In this topic
Install the EPiServer.ContentManagementApi NuGet package from the Episerver NuGet feed (https://nuget.episerver.com/feed/packages.svc/).
The Content Management API (CMA) uses claimed-based authorization, and both OAuth and Bearer Tokens can be used to authorize the requests. In order to use OAuth, you need to install the EPiServer.ContentDeliveryApi.OAuth package. See section OAuth section in the Configuration topic in the Content Delivery API developer guide.
Currently, the OAuth package does not support scope so if Episerver OAuth is used, this feature should be disabled (see Configuration). In case an external authorization server is used and it supports Scope claim, the Episerver application can use the feature. You then need to have at least one of the configured allowed scopes in order to call the API endpoints. Default scope is epi_content_management and the value can be configured at initialization time (see Configuration).
The required role must be assigned to content (choose Read as the screenshot below) in order for Content Management API to be able to access content. This is the same as ContentApiRead in Content Delivery API. The default required role is ContentApiWrite. We can configure this value at initialization time (see Configuration for more details).

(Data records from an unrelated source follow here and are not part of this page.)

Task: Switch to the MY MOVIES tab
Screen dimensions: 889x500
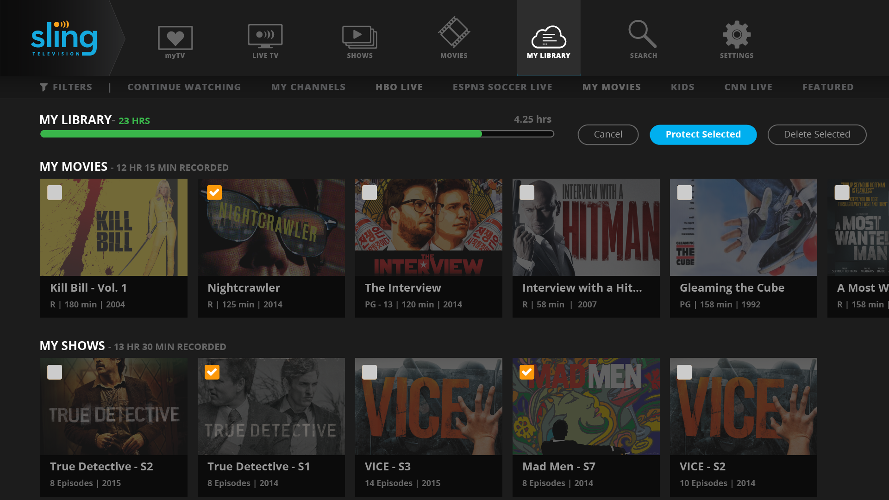Action: (x=611, y=87)
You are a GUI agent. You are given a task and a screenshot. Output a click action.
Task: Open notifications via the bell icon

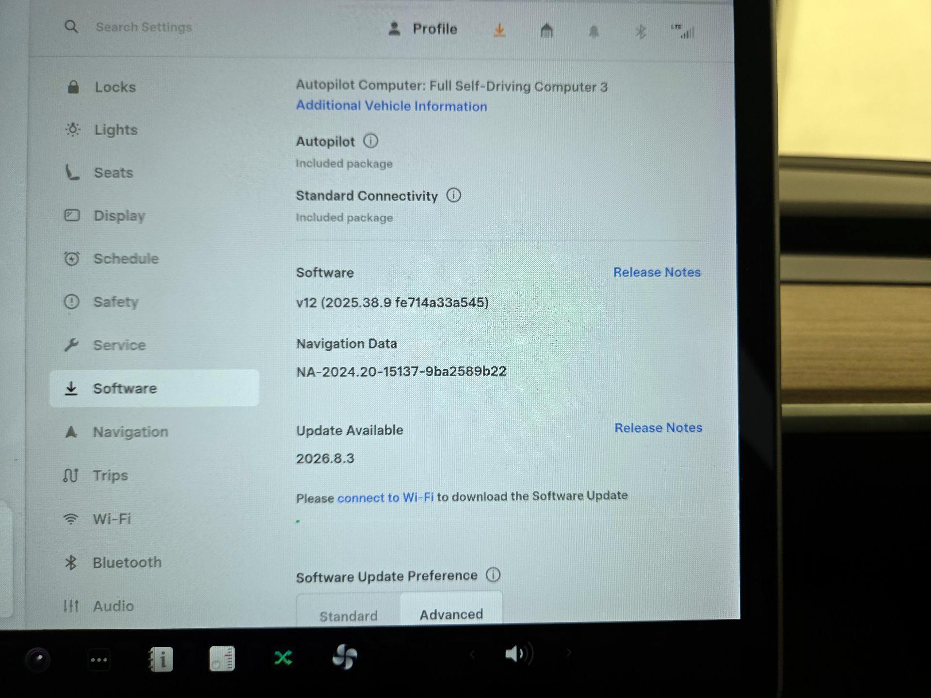pyautogui.click(x=594, y=31)
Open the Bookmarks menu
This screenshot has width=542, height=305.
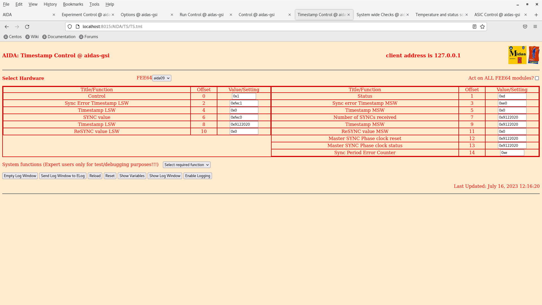click(73, 4)
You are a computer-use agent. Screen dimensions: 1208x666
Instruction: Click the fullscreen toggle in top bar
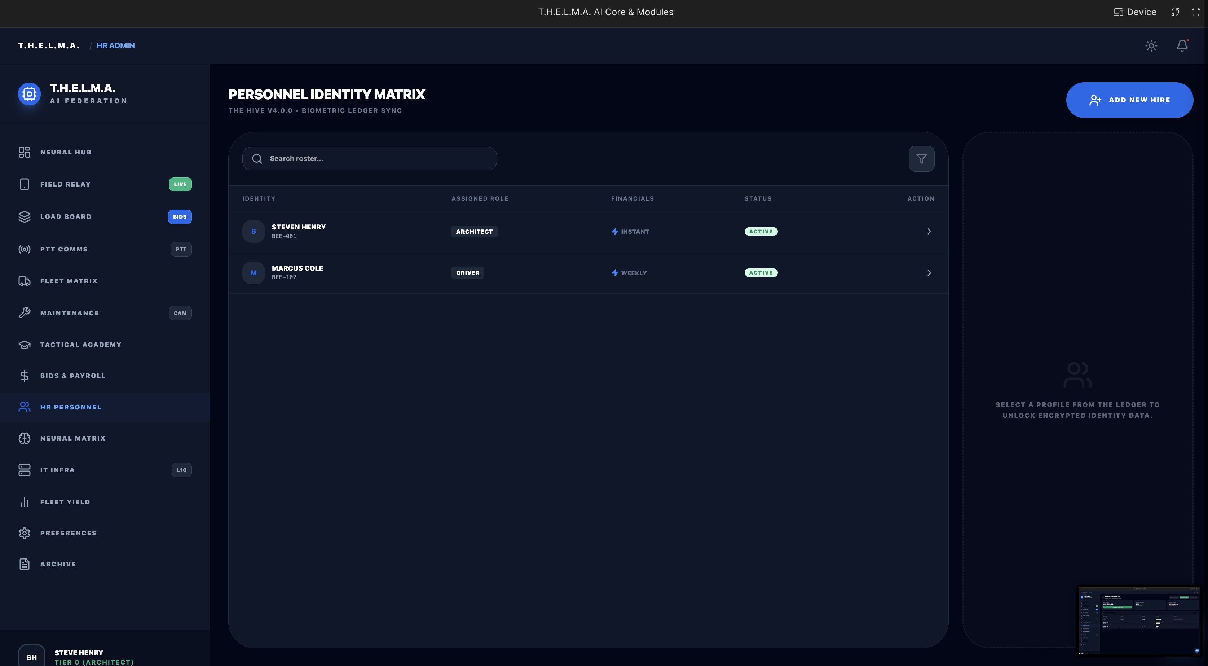point(1195,12)
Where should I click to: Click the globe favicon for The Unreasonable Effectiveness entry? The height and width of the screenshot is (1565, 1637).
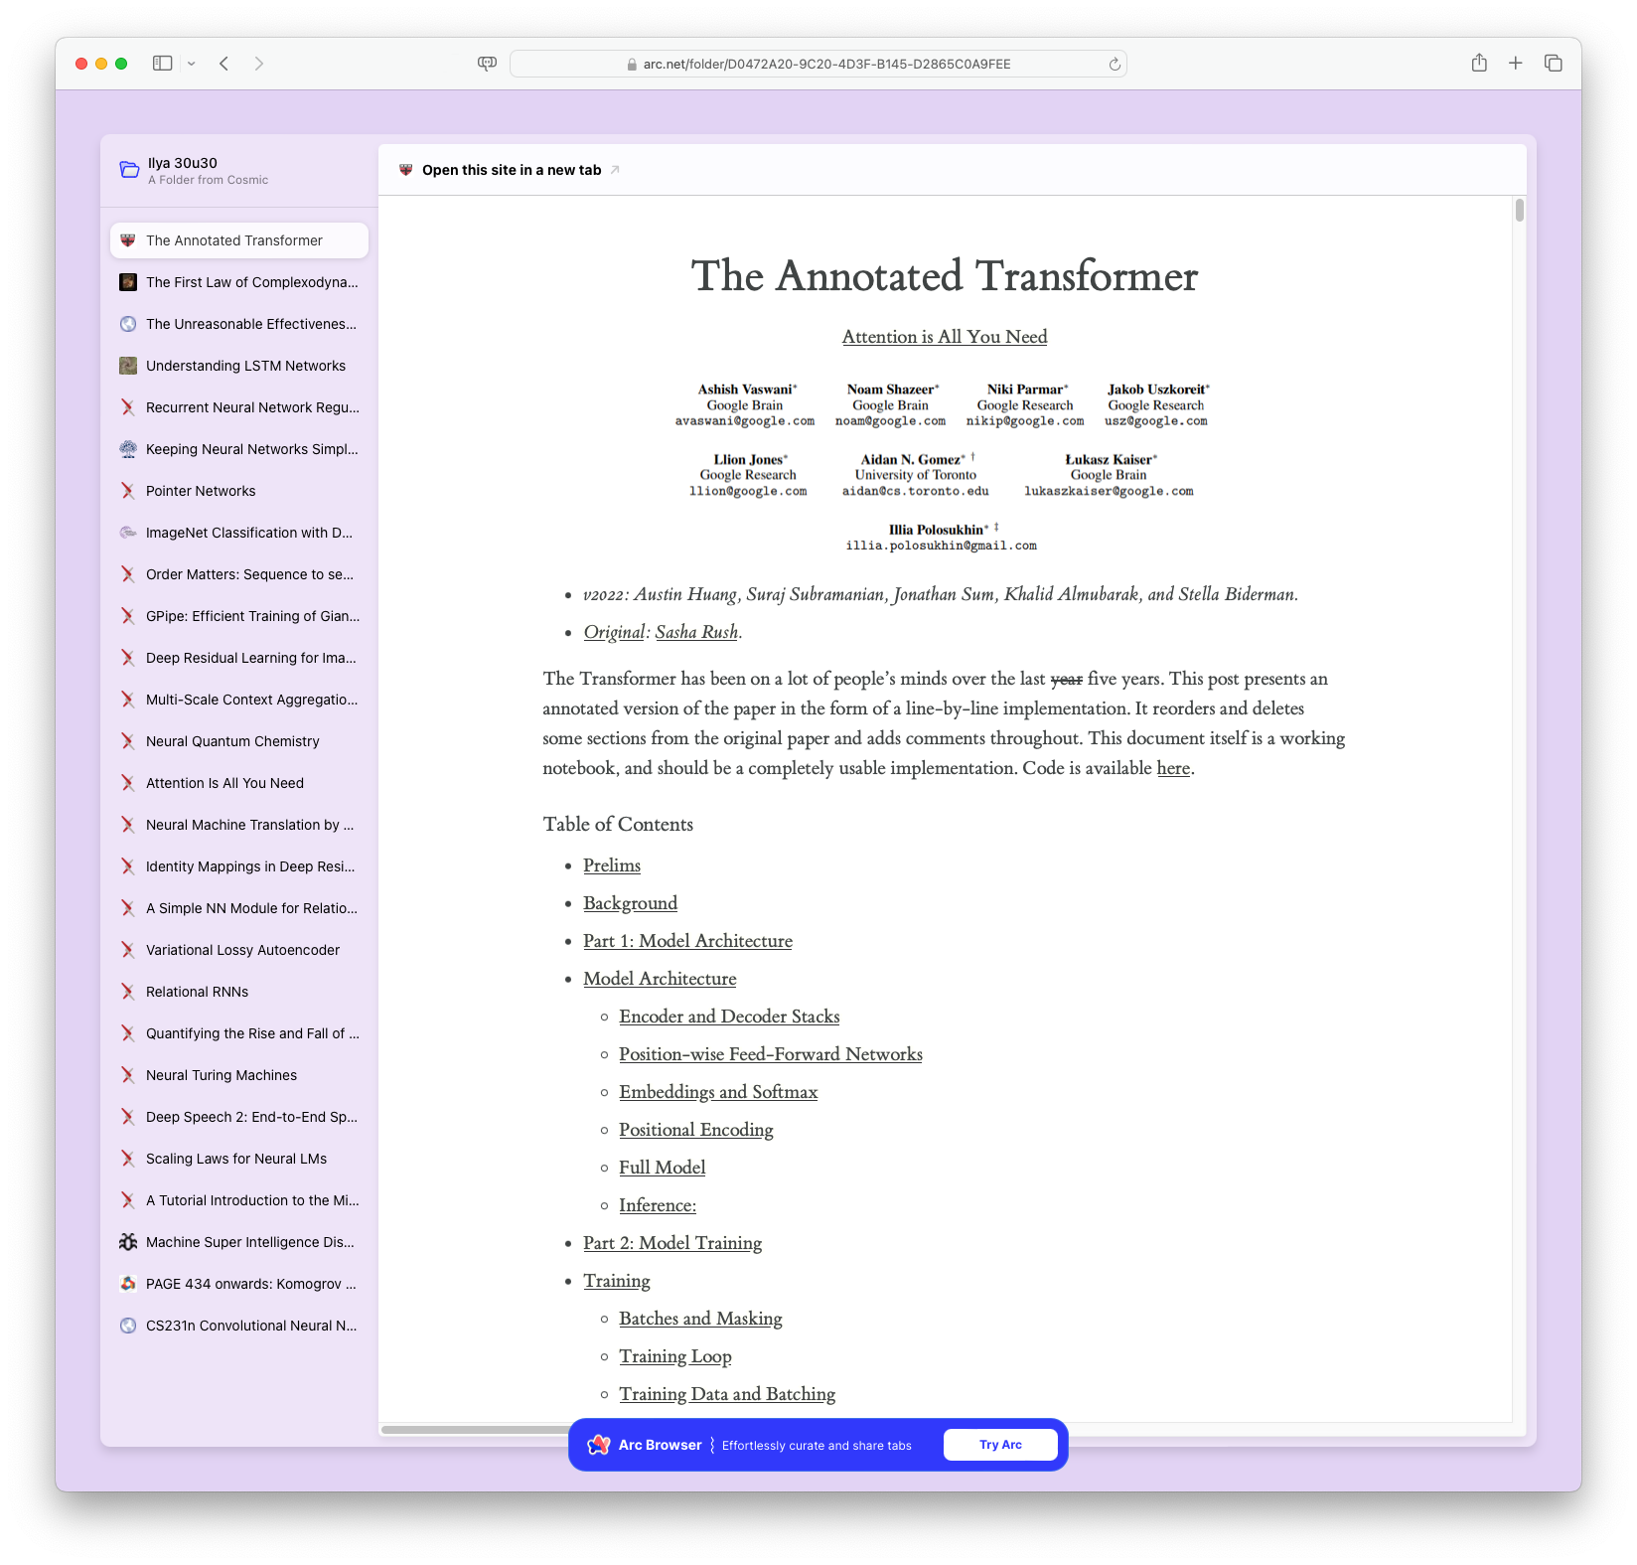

Response JSON includes property type information by default, but this can be configured by changing the "flatten" setting in the API configuration.
Default flatten setting is false (which is in line with Content Delivery API) . If the value is true, only property value is returned (see Deserialization for more details).
To enable web API, EPiServer.ContentManagementApi needs to set up some default values for HttpConfiguration and most importantly, call (HttpConfiguration)config.MapHttpAttributeRoutes(). If the site has done this before, you can disable this setup by adding the following line in app settings:
<add key="episerver:contentmanagementapi:maphttpattributeroutes" value="false"/>
Last updated: Apr 20, 2021